A Career of Antibody Drug Conjugates

Antibody drug conjugates – hype or hope? According to Catherine Bladen, Vice President, Regional Executive and Principal Advisor of Vector Laboratories, there’s a wealth of exciting advances shaping the development space of antibody drug conjugates (ADCs). We get her view in this quick-fire Q&A.

Why is antibody drug development such a fascinating field to work in?

For me, it’s the opportunity to be involved in research that changes patients' lives in real time. ADCs have revolutionized therapeutic strategies by targeting multiple antigens or epitopes. They allow antibodies to simultaneously bind two or more targets, opening novel pathways to engage the immune system directly in tumor killing.

What have been the biggest or most exciting moments for the field over your career?

That’s an easy one: the advent of genetic engineering approaches in recombinant antibody technology. Recombinant antibody technology overcomes many of the constraints of hybridoma-based antibody production. It strengthens the quality and reproducibility of experiments at every level, from basic academic research to optimizing therapeutic candidates.

What trends are you seeing in antibody development today?

Many novel ADC formats exist, including bispecific ADCs, conditionally active ADCs, immune-stimulating ADCs, protein-degrader ADCs, and dual-drug ADCs. Each offers a potential new modality for ADC activity. For example, bispecific and dual-drug ADCs can address resistance and heterogeneity with enhanced activity, while conditionally active ADCs allow us to “switch on” an ADC only when it enters the tumor microenvironment, minimizing side effects and maximizing efficacy. This, along with other patient-centred approaches, is, in my opinion, the future of this space.

Combining ADCs with other cancer treatments, such as immunotherapy, targeted therapies, or traditional chemotherapy, could also enhance therapeutic outcomes. Examples of combination therapy research include ADCs and immune checkpoint inhibitors, ADCs and small molecule inhibitors, ADCs and radiation therapy.

ADCs are often limited by acquired resistance and treatment-related adverse effects, so the more options we have, the better. As innovation in biomarker research and technology continues, our ability to fine-tune ADC design will also evolve.
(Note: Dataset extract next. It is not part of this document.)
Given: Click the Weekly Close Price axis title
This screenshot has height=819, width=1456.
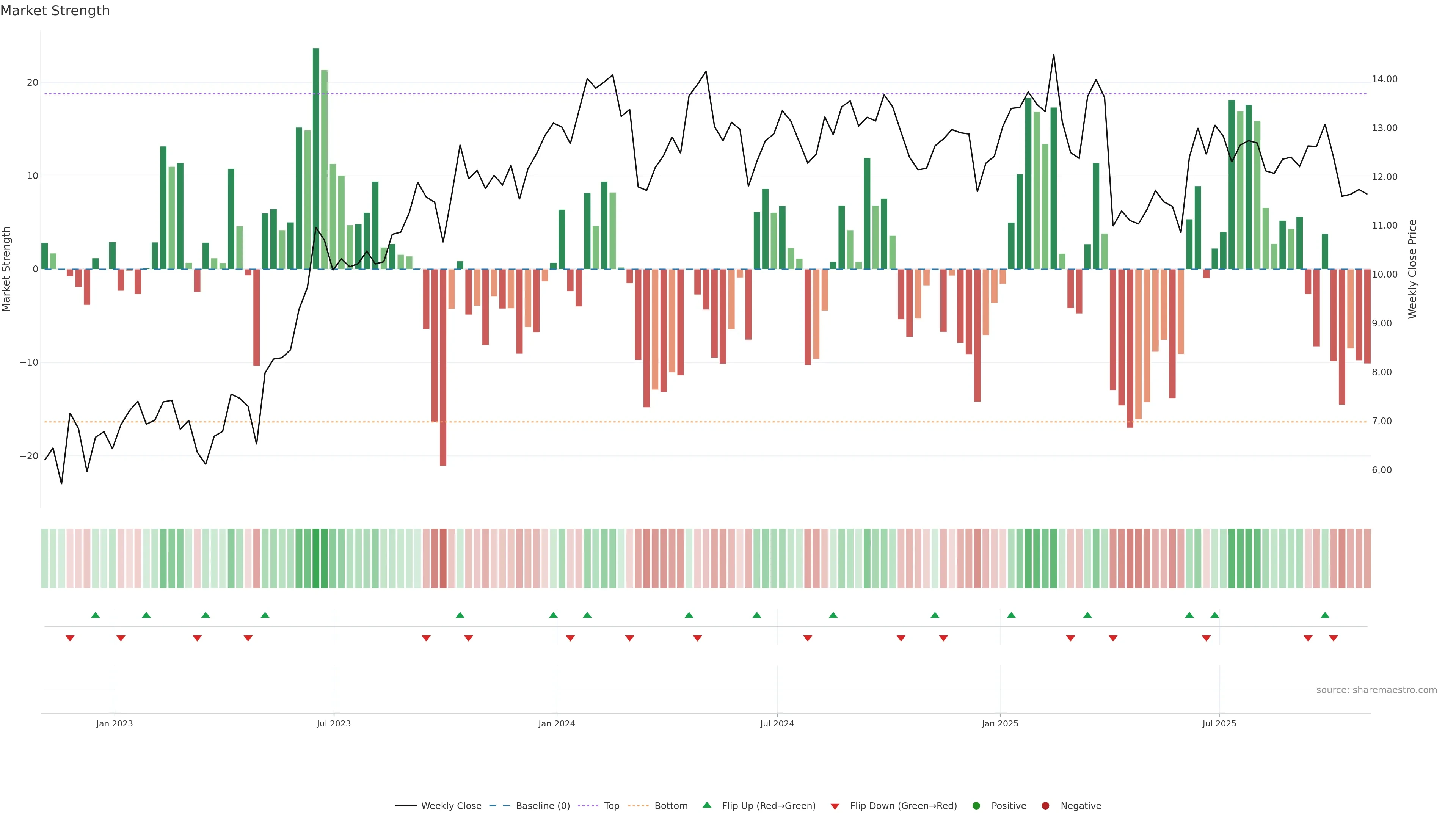Looking at the screenshot, I should coord(1412,269).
These advances will shape the ADC landscape by informing strategies in personalized medicine – helping researchers select the right patients, targets, and treatment regimens – which in turn can improve therapeutic outcomes and reduce adverse effects. In this way, biomarker-driven approaches are central to improving patient-centered clinical outcomes in ADC development.

What are the limitations of current antibody therapies, and how is the field addressing these gaps?
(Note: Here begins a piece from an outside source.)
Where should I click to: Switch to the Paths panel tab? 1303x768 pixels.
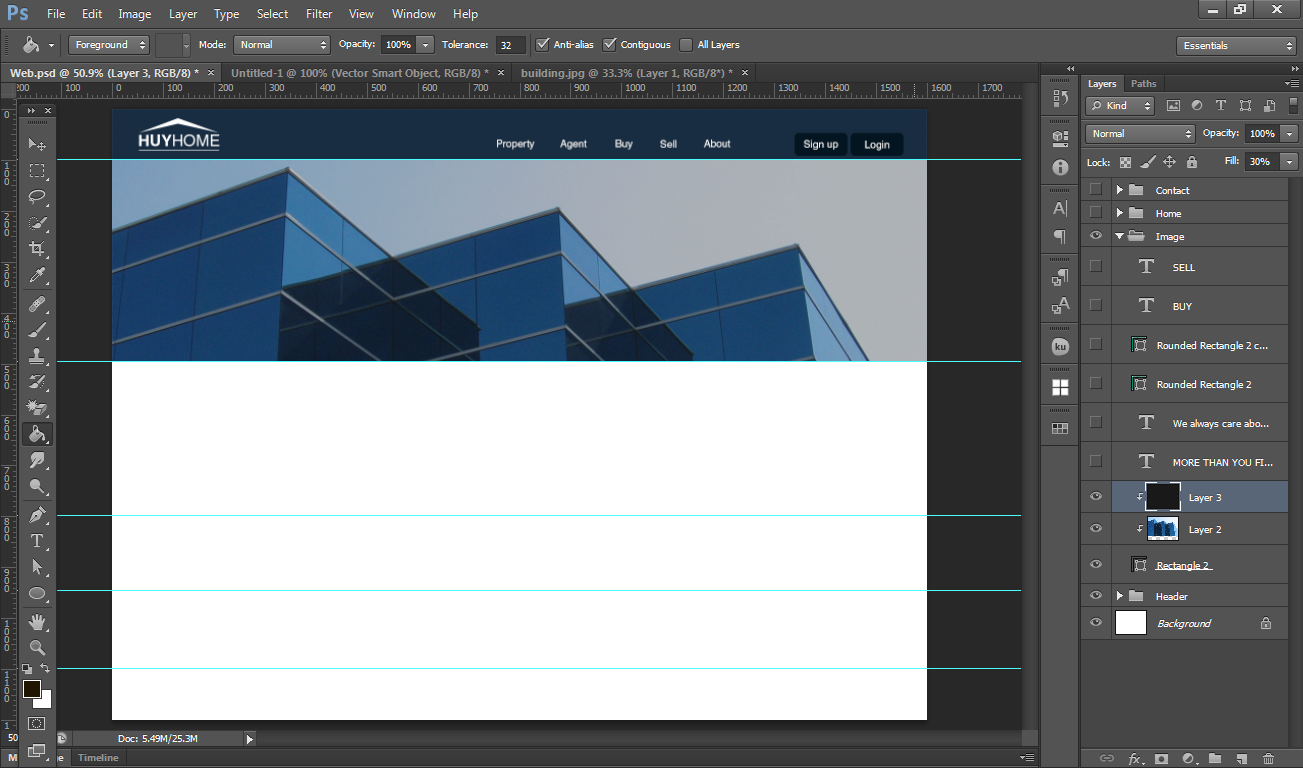[x=1143, y=84]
The major challenge with ADCs is off-target toxicities, which result from the cytotoxic small molecules being released prematurely into the blood circulation. The risk increases depending on the toxicity of the payload used.
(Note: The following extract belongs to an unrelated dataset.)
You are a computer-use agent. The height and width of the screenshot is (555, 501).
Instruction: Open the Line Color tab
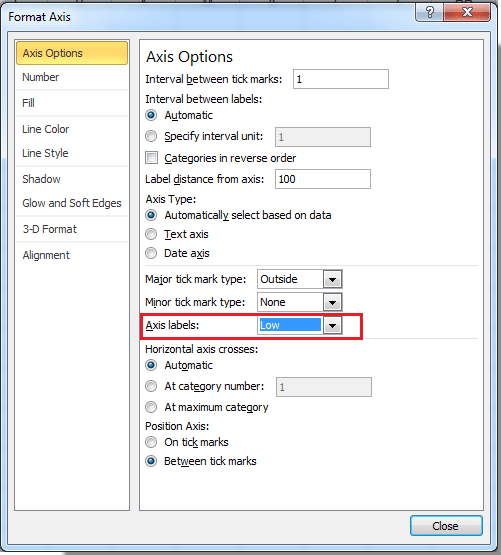point(72,129)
ADCs are also prone to aggregation. Aggregation presents a major challenge in terms of meeting the guidelines for stability testing to gain eligibility for governmental registration. The right linker can assist with the stability of the ADC, but bystander effects have been observed, and their impact is relatively unknown. Another factor that presents a challenge is drug resistance. Acquired drug resistance mechanisms, such as a low level of the target antigen on the tumor cell, significantly impact payload internalization and retention.

What are the key factors in ensuring the manufacturability and cost-effectiveness of antibody therapies?

We wrestle with this a lot. Often, antibodies that have undergone complicated engineering technologies can prove difficult to manufacture. Advances in AI predictions of manufacturability/aggregation, however, along with improved formulation design, will potentially allow us to manufacture previously difficult molecules at scale.